### Work instruction:
Within the data below, count every line that includes "Creative" and report the total alone.

### Source information:

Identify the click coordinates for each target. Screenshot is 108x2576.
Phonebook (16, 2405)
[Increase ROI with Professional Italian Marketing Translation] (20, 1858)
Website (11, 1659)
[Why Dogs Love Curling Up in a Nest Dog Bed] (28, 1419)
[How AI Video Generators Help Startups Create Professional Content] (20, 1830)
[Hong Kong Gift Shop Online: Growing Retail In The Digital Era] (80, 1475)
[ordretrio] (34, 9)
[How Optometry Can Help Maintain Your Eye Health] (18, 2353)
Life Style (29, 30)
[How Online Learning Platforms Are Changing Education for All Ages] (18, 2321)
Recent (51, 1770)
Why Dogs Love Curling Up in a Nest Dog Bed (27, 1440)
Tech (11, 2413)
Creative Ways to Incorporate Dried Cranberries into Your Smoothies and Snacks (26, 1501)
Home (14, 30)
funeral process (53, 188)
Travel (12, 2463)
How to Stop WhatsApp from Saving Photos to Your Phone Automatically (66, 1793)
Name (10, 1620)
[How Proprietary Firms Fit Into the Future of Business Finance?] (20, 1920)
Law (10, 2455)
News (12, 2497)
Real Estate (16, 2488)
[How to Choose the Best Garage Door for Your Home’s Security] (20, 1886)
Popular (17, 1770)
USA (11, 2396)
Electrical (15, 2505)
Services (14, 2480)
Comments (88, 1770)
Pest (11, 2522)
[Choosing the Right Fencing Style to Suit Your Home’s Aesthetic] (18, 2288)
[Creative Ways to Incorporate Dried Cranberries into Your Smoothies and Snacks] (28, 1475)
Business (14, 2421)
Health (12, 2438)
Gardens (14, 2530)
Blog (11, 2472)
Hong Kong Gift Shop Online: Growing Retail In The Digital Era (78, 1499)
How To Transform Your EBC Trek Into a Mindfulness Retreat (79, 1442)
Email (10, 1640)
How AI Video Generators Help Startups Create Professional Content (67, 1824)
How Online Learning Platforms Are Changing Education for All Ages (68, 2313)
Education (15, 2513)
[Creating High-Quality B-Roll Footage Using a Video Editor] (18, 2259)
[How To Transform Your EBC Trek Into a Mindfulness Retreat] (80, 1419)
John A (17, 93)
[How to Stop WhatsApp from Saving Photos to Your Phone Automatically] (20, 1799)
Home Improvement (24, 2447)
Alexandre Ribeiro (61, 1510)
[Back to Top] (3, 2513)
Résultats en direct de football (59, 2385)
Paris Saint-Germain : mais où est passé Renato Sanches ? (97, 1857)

### Answer box:
2